長崎大水害から41年 あの日を忘れない 長崎市内で追悼行事、防災呼びかけも

読経の中、慰霊塔に焼香し、手を合わせる参列者=長崎市川平町

 死者・行方不明者299人を出した1982年7月の長崎大水害から23日で41年。長崎市内で追悼行事があり、犠牲者をしのんだ。
 34人が命を落とした同市川平町。同町自治会主催の慰霊祭に遺族を含む住民ら約20人が集まった。参列者は光源寺の石井郷一僧侶の読経の中、慰霊塔に焼香した。
 同自治会の松本幸一会長(67)は、伯母ら親戚3人を土石流で失った。「どーんという大きな音がした。いつもだったら自宅窓から傾斜地にともる住宅の明かりを望めるが、雨戸を開けると真っ暗だった」。一瞬で景色を変えた土石流の怖さを振り返り、「決してこの日、この時を忘れない」と言葉に力を込めた。

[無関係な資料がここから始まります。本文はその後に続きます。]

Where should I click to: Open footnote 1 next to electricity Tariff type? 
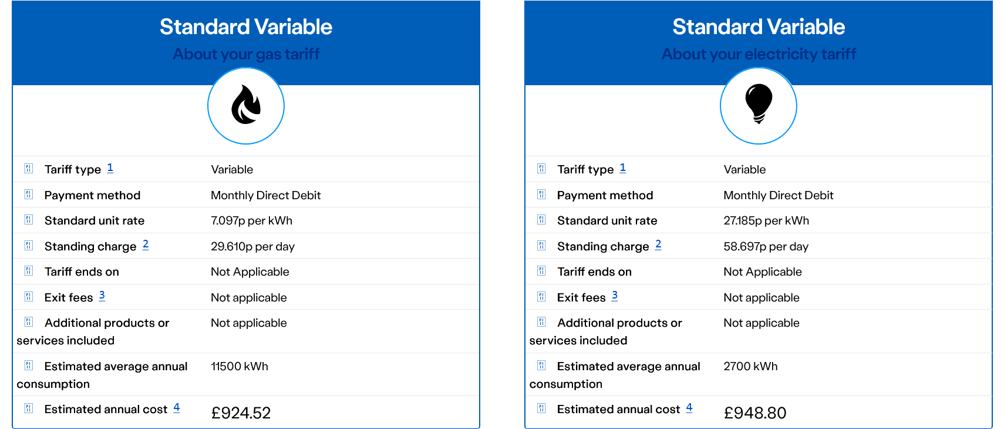pos(622,168)
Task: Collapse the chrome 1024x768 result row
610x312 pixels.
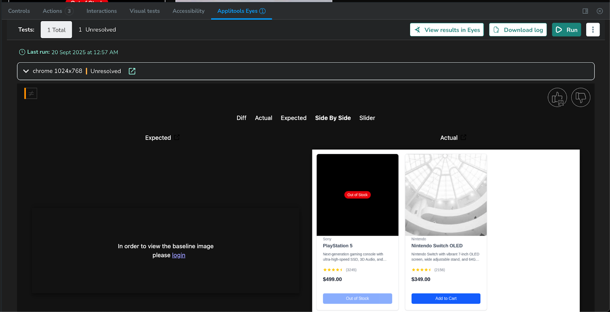Action: (x=26, y=71)
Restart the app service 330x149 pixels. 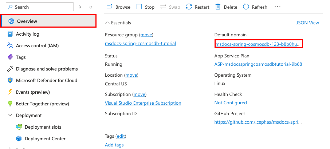pyautogui.click(x=189, y=7)
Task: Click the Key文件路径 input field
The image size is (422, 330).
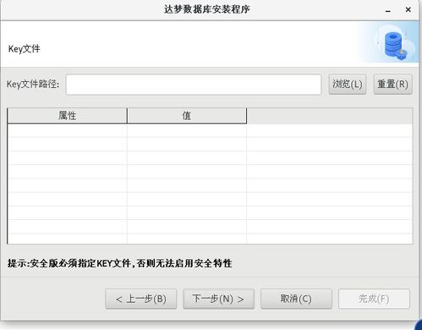Action: point(194,85)
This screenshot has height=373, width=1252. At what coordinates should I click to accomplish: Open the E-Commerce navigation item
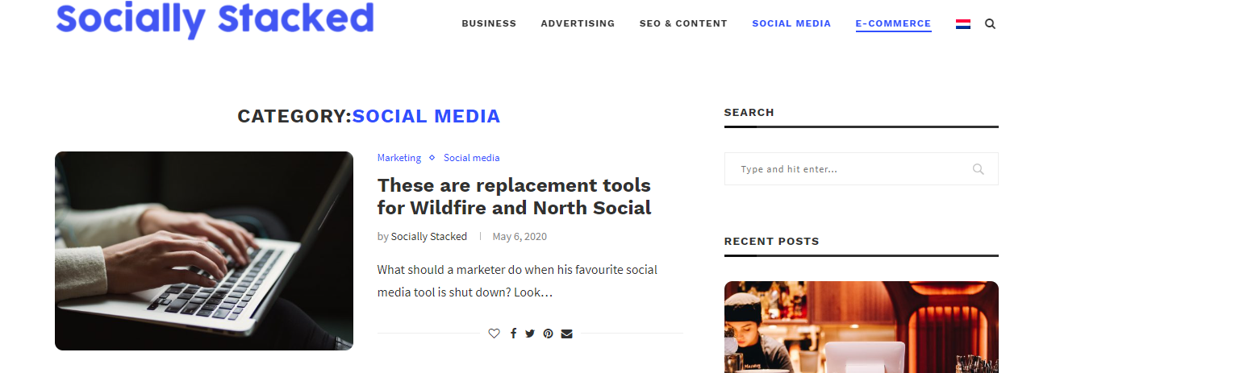(x=893, y=24)
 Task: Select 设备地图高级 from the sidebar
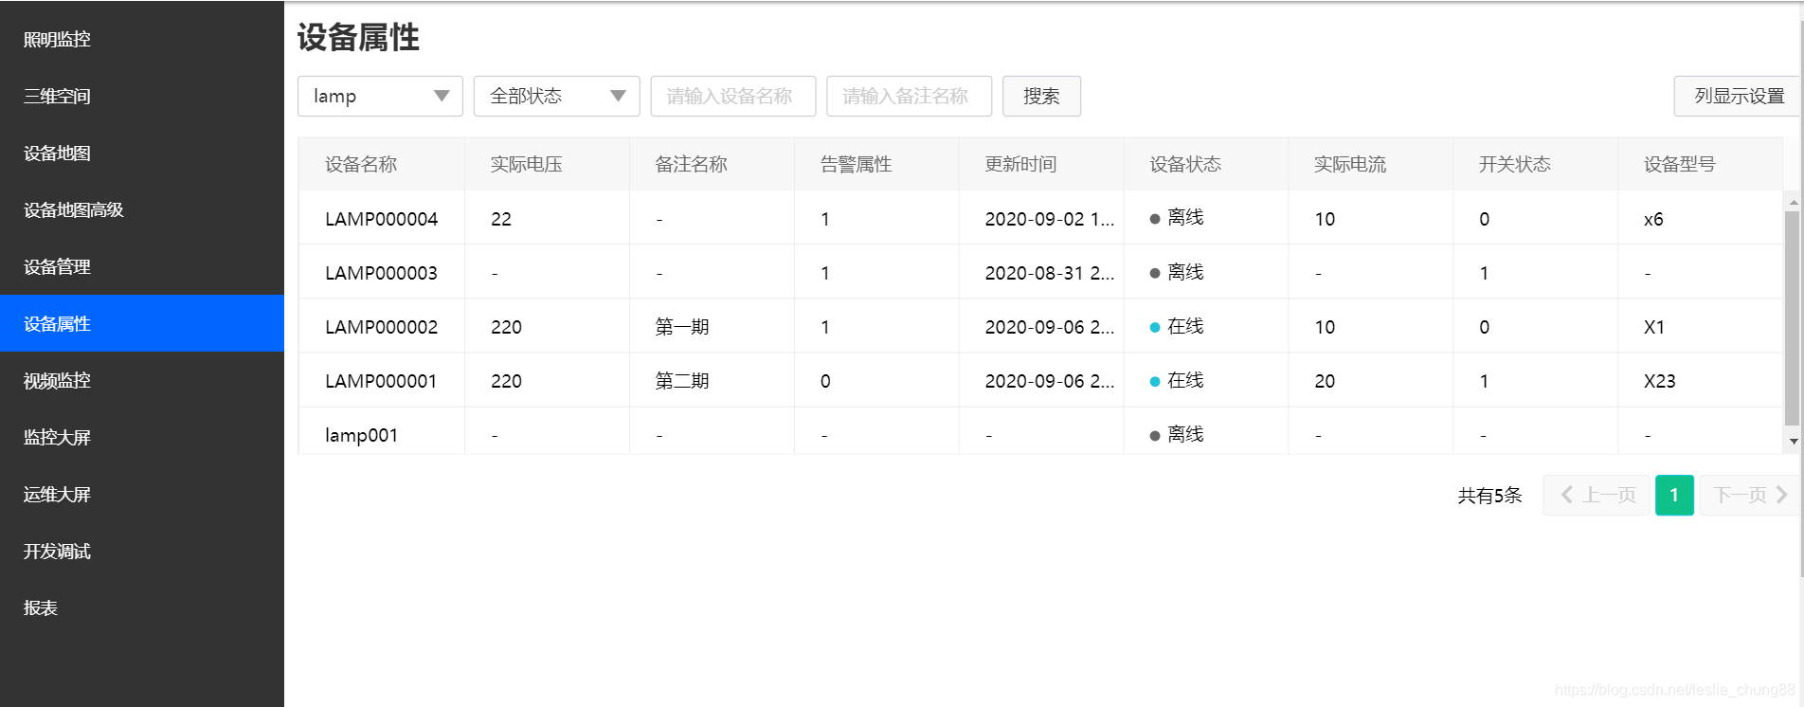[x=142, y=209]
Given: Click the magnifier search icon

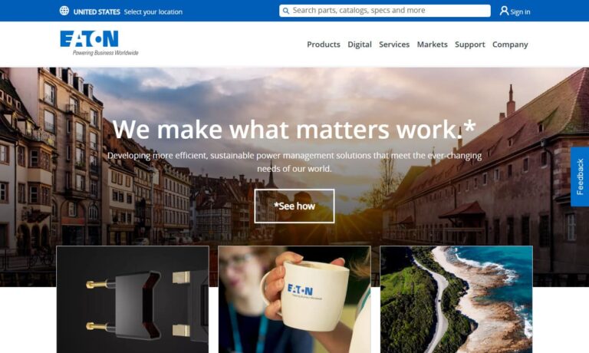Looking at the screenshot, I should tap(286, 11).
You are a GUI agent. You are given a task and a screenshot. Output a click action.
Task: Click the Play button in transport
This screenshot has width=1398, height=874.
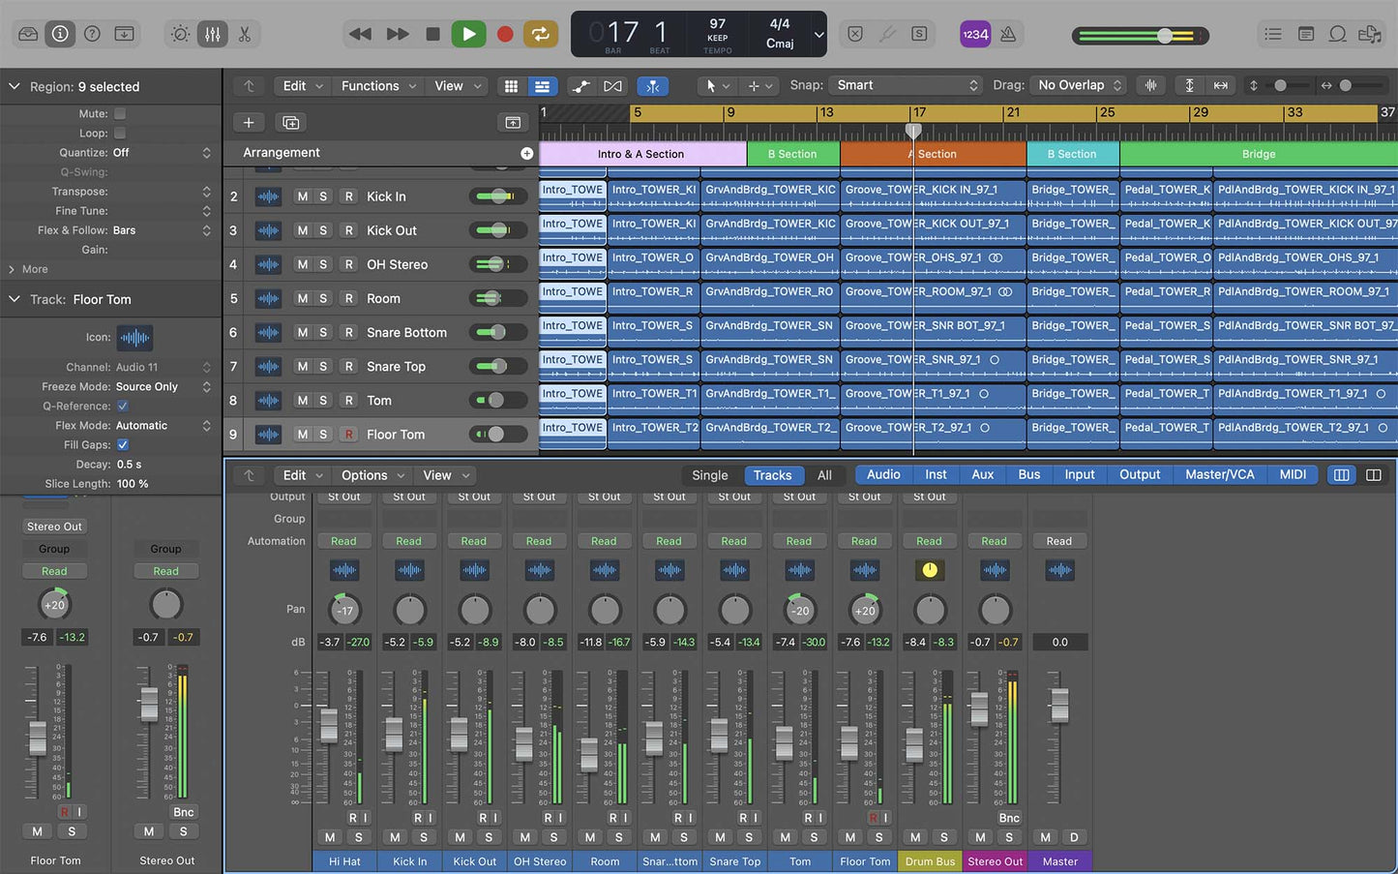click(468, 34)
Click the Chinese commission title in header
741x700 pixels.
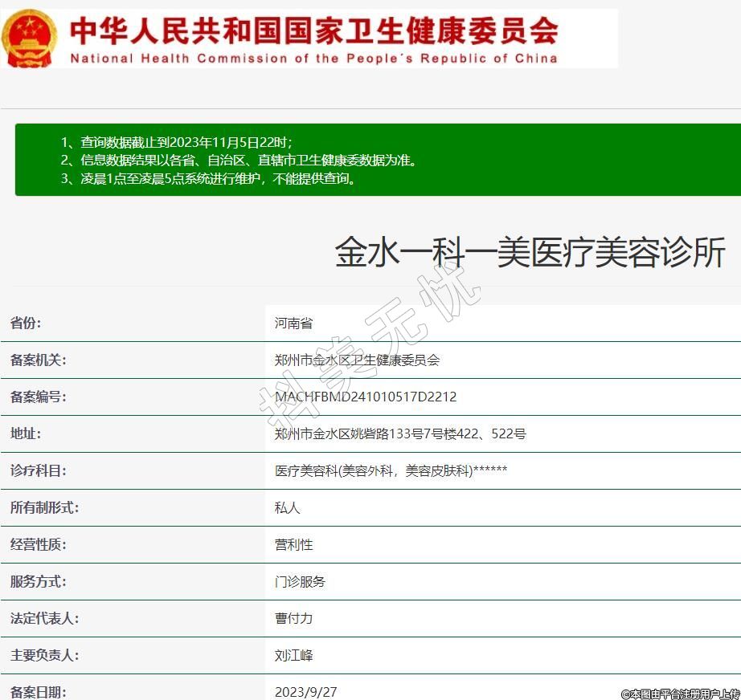pos(313,31)
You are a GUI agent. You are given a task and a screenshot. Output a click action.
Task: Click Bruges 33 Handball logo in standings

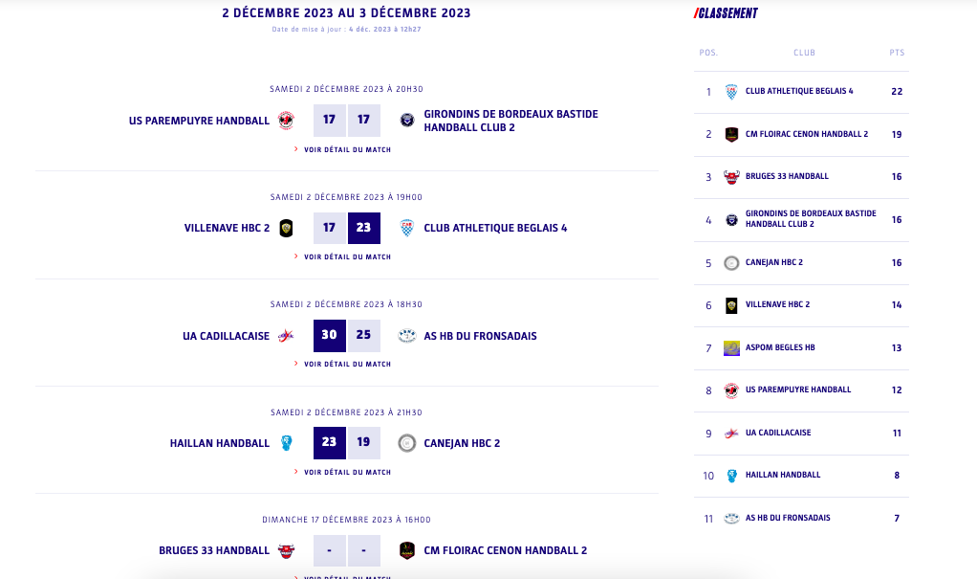click(731, 177)
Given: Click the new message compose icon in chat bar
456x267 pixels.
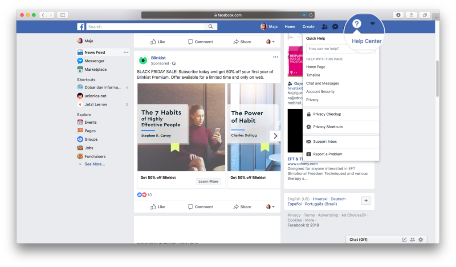Looking at the screenshot, I should (x=404, y=239).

 「自分が住んでいる町が経験したことを知っていてもらいたい」。3月に同町へ移住してきた宮嶋真耶さん(37)は、長男で市立西浦上小1年の岳玖君(7)と初めて参列。「犠牲者を出さないためにも、災害時は早めの行動を心がけたい」と誓った。
 23日夜、市中心部の中島川沿いであった「7.23竹灯(あか)りのつどい」。「つなぐ 7.23 伝える」と刻まれた竹灯籠の光が、幻想的に辺りを照らした。死者・行方不明者の数と同じ299個のハートの形を、21本の竹筒(高さ約2.5メートル、幅約3メートル)にデザインした。
 市内で環境活動に取り組む9団体でつくる実行委が主催。長崎よか川交流会の兵働馨会長(71)は「犠牲になった命の大切さを次の世代につなぎたい。防災意識を高めるきっかけになってくれたら」と願った。
 市は同日午前11時、サイレンを鳴らし、鈴木史朗市長は市ホームページに追悼メッセージを寄せた。「災害から身を守るためには自助の意識と普段からの備えが最も重要」と防災対策を呼びかけた。この他、市民に災害時の避難行動を確認してもらおうと、市公式LINE(ライン)を使った「避難訓練」を実施した。